START Entries supplied

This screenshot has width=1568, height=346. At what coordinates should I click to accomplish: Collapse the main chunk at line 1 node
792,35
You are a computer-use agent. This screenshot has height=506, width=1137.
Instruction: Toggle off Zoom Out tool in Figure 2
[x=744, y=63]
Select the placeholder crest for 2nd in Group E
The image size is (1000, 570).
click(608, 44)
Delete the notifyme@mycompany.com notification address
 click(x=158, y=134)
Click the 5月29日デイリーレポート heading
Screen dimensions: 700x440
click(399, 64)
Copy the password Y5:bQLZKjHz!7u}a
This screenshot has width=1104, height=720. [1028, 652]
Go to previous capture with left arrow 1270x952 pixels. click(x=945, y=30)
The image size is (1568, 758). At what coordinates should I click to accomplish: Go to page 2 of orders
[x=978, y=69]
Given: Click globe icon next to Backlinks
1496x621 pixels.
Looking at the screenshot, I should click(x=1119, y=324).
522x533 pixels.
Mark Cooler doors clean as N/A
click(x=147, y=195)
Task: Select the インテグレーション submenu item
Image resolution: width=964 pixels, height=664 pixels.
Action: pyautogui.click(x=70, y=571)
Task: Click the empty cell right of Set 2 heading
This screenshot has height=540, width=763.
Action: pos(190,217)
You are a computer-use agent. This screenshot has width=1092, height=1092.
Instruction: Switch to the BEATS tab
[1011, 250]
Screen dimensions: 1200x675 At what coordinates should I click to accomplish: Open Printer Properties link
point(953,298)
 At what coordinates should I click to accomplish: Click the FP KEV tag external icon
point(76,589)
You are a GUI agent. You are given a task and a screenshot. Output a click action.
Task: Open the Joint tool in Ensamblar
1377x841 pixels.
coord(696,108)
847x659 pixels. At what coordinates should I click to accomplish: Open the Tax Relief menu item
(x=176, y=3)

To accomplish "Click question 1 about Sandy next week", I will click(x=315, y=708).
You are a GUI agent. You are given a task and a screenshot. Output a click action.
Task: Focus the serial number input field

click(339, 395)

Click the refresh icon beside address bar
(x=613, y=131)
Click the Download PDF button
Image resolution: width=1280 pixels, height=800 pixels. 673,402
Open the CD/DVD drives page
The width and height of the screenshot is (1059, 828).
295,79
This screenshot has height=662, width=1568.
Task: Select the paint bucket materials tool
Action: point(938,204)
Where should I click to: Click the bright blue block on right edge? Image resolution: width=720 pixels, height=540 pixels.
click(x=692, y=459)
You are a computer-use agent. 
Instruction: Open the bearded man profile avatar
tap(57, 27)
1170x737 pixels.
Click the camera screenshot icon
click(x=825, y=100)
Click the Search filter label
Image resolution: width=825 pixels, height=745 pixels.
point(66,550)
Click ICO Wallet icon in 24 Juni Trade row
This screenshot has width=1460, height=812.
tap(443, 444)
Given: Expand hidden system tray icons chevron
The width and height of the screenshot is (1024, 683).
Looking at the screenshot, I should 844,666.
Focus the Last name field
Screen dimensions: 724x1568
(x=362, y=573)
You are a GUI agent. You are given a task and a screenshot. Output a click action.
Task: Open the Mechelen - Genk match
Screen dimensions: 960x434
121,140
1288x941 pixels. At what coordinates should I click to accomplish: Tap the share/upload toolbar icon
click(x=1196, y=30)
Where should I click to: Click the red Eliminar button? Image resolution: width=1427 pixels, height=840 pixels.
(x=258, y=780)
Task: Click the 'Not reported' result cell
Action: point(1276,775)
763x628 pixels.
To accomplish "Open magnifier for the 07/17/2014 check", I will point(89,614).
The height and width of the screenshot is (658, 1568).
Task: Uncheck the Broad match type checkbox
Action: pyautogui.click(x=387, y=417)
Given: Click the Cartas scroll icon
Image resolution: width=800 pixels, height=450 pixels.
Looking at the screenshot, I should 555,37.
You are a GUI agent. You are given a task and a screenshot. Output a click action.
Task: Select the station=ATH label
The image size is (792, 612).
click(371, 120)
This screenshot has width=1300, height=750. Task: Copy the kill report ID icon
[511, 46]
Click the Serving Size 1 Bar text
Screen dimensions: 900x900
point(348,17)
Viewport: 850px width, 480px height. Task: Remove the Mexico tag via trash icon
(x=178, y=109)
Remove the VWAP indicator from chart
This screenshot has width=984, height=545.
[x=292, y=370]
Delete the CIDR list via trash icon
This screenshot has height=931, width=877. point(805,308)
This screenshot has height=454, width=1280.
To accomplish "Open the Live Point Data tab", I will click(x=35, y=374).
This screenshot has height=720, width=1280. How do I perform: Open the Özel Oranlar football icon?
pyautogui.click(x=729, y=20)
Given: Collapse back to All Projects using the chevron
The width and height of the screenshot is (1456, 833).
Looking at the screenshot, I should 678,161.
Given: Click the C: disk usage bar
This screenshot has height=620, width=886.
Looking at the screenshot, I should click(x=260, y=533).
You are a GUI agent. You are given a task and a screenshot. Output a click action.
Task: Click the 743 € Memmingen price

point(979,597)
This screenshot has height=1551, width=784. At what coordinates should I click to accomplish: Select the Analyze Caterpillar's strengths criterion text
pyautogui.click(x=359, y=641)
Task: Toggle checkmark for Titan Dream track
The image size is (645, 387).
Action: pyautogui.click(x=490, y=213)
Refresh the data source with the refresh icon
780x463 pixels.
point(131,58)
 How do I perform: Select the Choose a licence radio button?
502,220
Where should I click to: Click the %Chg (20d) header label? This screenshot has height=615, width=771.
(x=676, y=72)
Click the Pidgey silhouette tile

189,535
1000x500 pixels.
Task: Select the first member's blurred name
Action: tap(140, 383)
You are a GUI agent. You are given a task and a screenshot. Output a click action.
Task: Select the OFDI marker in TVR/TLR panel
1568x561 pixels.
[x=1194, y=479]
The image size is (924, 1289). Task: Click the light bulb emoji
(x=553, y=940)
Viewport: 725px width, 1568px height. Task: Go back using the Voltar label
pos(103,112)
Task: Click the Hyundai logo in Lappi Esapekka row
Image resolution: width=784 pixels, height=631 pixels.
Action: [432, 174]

END Entries supplied

Your objective: Only a number is wanted here: how many lines in the entries contain the word "computer"?

Task output: 3